Rehabilitation is a term that describes the process of returning individuals into their community and making them assume roles which they fulfilled before the illness struck them. For persons with a mental disorders rehabilitation often refers to the creation of a place in society which was not present before the illness: many mentally ill are originally from the poorest, least educated layers of society and have no clearly defined position to which they could return. Some have personality problems which prevented their insertion into the social structures of the community. Some have been excluded from society because of their illness for such a long time that they have to relearn all about it. In such instances it might be better to speak of habilitation, of the creation of a niche in society in which the person will function well, can make a contribution to the development of the community and assesses the quality of his or her life as being acceptable or good. The relevant tasks require both psychological and social interventions: hence the adjective “psychosocial” which often accompanies the word rehabilitation.
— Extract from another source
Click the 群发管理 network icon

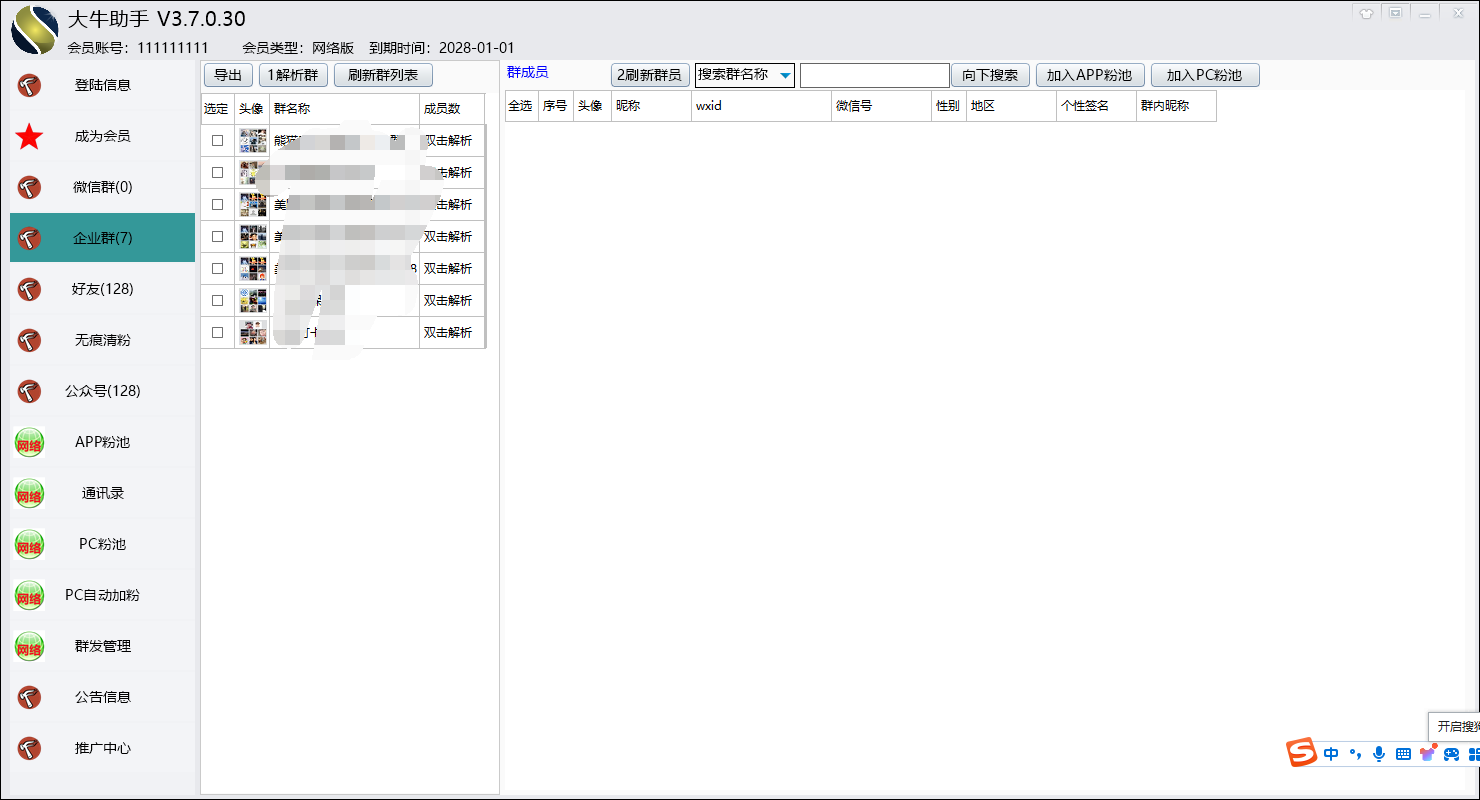pyautogui.click(x=29, y=646)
More recently in a number of settings the goal of habilitation or rehabilitation is gradually being replaced by the goal of recovery. Recovery refers to the way in which the persons who had a mental illness and might have impairments of function that the illness produced shape their life. Recovery relies on the persons’ mental health, the state of an inner equilibrium which allows them to accept their impairments as part of the reality in which they are to live. It therefore makes sense to pursue both goals – the improvement of mental health and the rehabilitation of persons with mental illness, the notion that gave the title to the new Journal.

Second, the title of the Journal invites experts active in either of the two fields – the field of promotion of mental health and the field of rehabilitation after a mental illness to read and contribute to the life of the Journal and thus underlines the need for collaboration between these two groups – and naturally also between them and those engaged in the prevention and treatment of mental illness. The lack of such collaboration in the field of psychiatry has been a major obstacle to its progress. The scarcity of resources and the small numbers of experts in our field requires their collaboration to reach a critical mass of knowledge and energy which can lead to a change and the realization of the potential of psychiatry: the Journal’s support to this notion and its invitation in this respect is therefore both timely and important.
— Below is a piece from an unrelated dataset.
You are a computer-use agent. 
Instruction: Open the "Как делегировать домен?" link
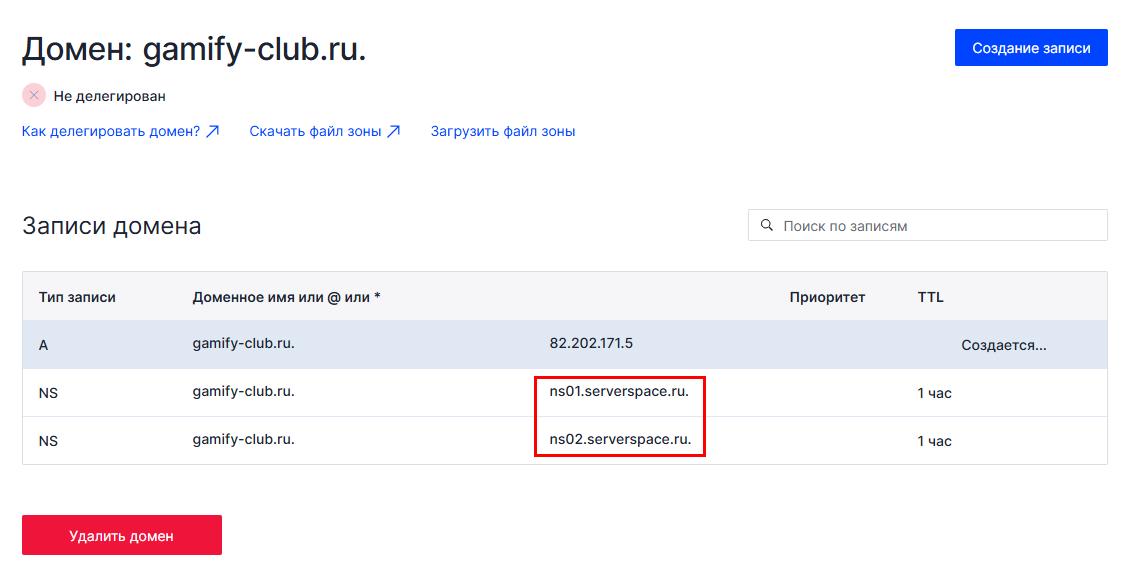point(111,131)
Third, the Journal is international in scope and ambition but will be composed and led by the Editor and his staff located in India. The number of journals that are organized in this way is small: most of the international publications in the field of psychiatry emanate from highly industrialized countries in Europe and the USA and it is good to see that they are beginning to spring up in the low and middle income countries. The symbolic value of this development is considerable and it is hoped that the example of this Journal will be followed by similar publications in India and the many other countries in the developing world.
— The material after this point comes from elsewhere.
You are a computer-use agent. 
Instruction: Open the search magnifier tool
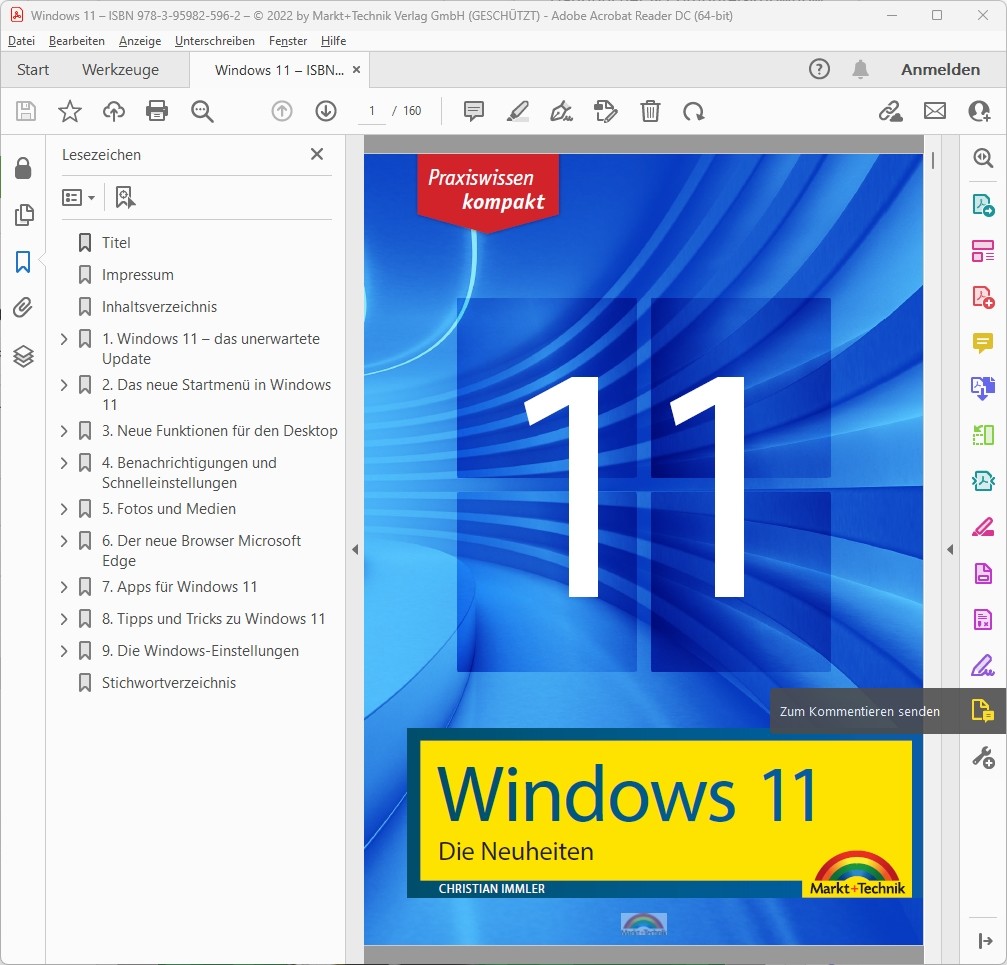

Finally, the fact that a journal on rehabilitation - thus a journal which will deal with matters of particular importance to the most severe forms of mental disorders - is emerging from a developing country carries another message. The low priority given to mental health programmes in the third world led to giving emphasis to the management of acute psychotic states, the treatment of epilepsy and the education of the general practitioners and other primary health care staff about ways of dealing with milder forms of mental disorders that they usually see in their clinics. Rehabilitation of those who suffered from mental disorders seeking and are a way to continue their life despite the impairments which their disease might have produced has been an area of particular neglect. The appearance of the Journal might be a harbinger of a change and of a serious effort to complement previous priorities of mental health care by the introduction of rehabilitative services and long term care for the mentally ill. Such a strategic change assumes particular importance at a time when successes of medicine in general offer an extension of life expectancy to all, including those suffering from chronic illnesses and impairments that follow them.